I don't necessarily know what this means.  Does this mean they'll actually compress programs, then decompress them directly into the ram when they will be used?  They didn't do this already?  Everything I've downloaded is decompressed?  This makes me want to cry.

As far as the SDHC thing goes, I've been under the impression it doesn't work with it.  However, my camera has a 4GB SDHC card in it, and I'll check with it today to let you know what I find.

Yeah, Nintendo uses their compression stuff left over from the cartridge days on nearly everything.  So I'm not sure they can really do much more with that.
SDHC does not work, I've tried.

PlugabugzFebruary 24, 2008

I think Nintendo have screwed themselves over with the use of the usb ports. If they added a waffle iron proprietary expansion port then we would have a hard drive by now.
There's no way to guarantee data to be hacked/unlocked with use of a usb hard drive that you can plug into your pc. All the encryption in the world won't save the day. If they do then it'll turn into the cat and mouse unlocking fights with the iPhone.

Would a wireless-enabled hard drive be the answer?

How does using a hard drive at all differ from what they already do with the SD slot with regard to encryption?

PlugabugzFebruary 24, 2008

A usb hard drive can be connected to a pc. People (who have all the time on their hands) would crack it and get at the VC data. Nintendo don't want that. If they refresh the encryption they'll do it again, and so on.

A wireless hard drive could be tied to the console directly, connected up in the same way as wii remotes. If there's no physical route to get at the data, and there's no drivers for a PC to recognise it then everyone wins.

Smoke39February 24, 2008

Quote from: Plugabugz

A usb hard drive can be connected to a pc.

And SD cards can't?

PlugabugzFebruary 24, 2008

Yeah thats what i'm saying. Nintendo won't put VC data on there. They're being data-whores.

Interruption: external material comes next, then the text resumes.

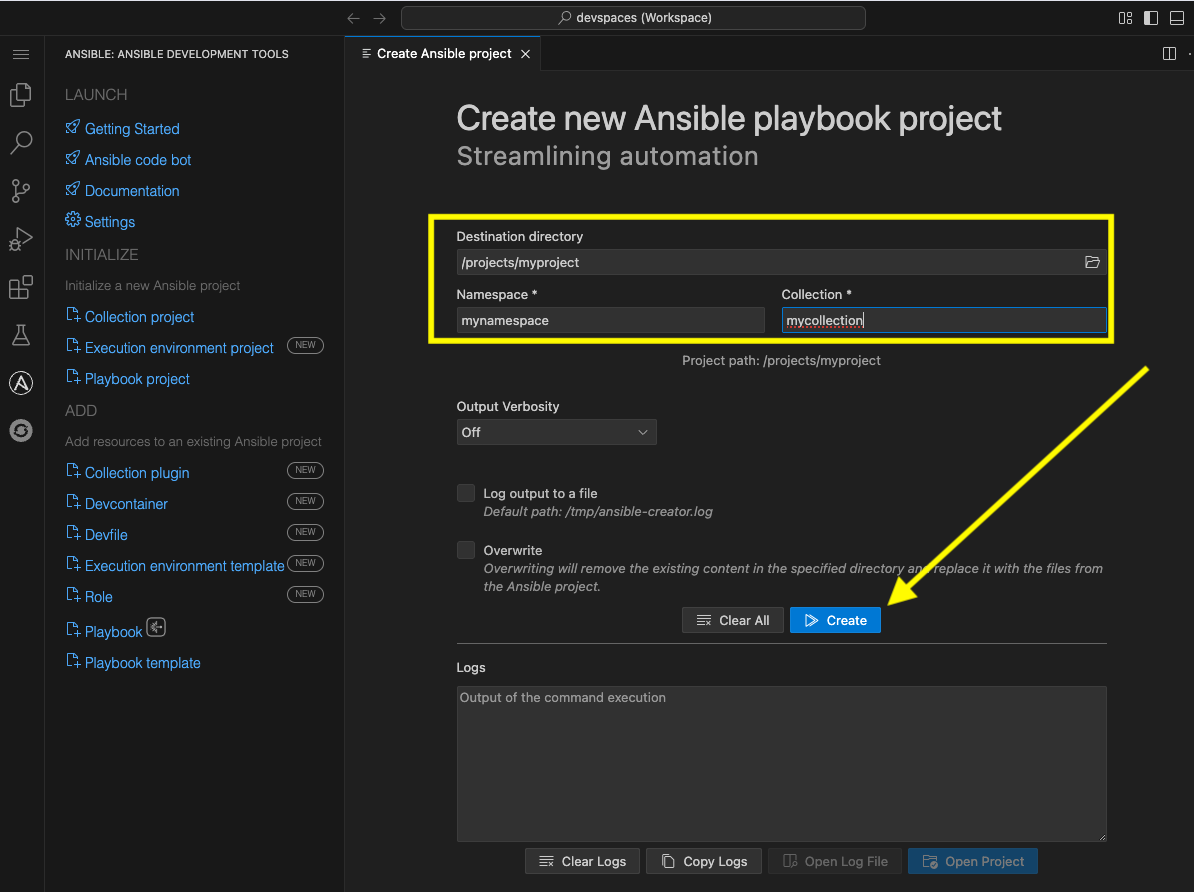Click the destination directory folder picker icon
This screenshot has height=892, width=1194.
[1092, 262]
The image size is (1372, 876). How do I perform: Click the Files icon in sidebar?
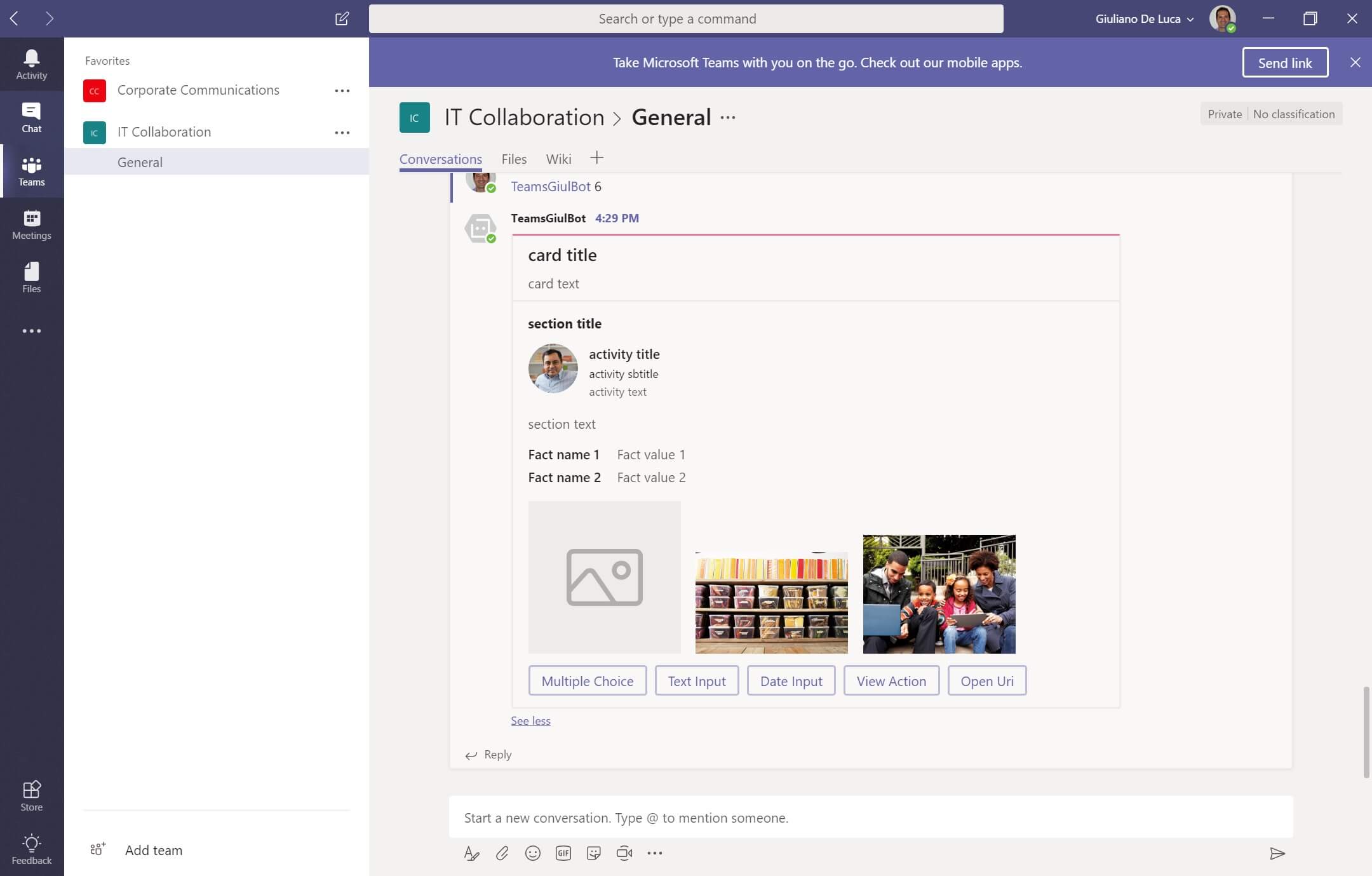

Except you're wrong.  You can transfer encrypted VC files to SD card.

PlugabugzFebruary 24, 2008

I haven't been very clear. I'm referring strictly to VC/WiiWare games.

Smoke39February 24, 2008

Yes, and you can copy VC games to an SD card...

Nintendo protects VC downloads from "hax" by making them proprietary to a console.

PlugabugzFebruary 24, 2008

Idea = derailed.

It's just like Nintendo though to be the ultimate tease. They tell us they'll introduce this service, and THEN tell us NOTHING about HOW they might use it later.

Animal Crossing MMO?
Downloadable Content?
New Levels?
What GAMES!?!??!?!? ARGh!!!

planetidiotFebruary 25, 2008

Pay & Play just sounds like a terrible sales pitch.  Uh, if I bought the game, I already paid?  They need to be more clear what they're offering selling here.

StogiFebruary 26, 2008

I thought Nintendo was above this?

NephilimFebruary 26, 2008

Quote from: KashogiStogi

I thought Nintendo was above this?

But got to remember, sega were asked about Phantasy Star Universe a few years ago and got a no for not having this (nintendo disallowed it).
Finally might get a MMORPG now.

StogiFebruary 26, 2008

So what you're saying is this might be the initial step towards a Pokemon MMORPG?

darknight06February 26, 2008

Above what, c'mon now even I figured it was going to be a matter of time. If not from a demand of one of their own games, it would've been the endless crying from the "beloved" third party street gang that did it.  Like I said before, this will let Monster Hunter and whatever else down the road work so in a sense it's a winning situation.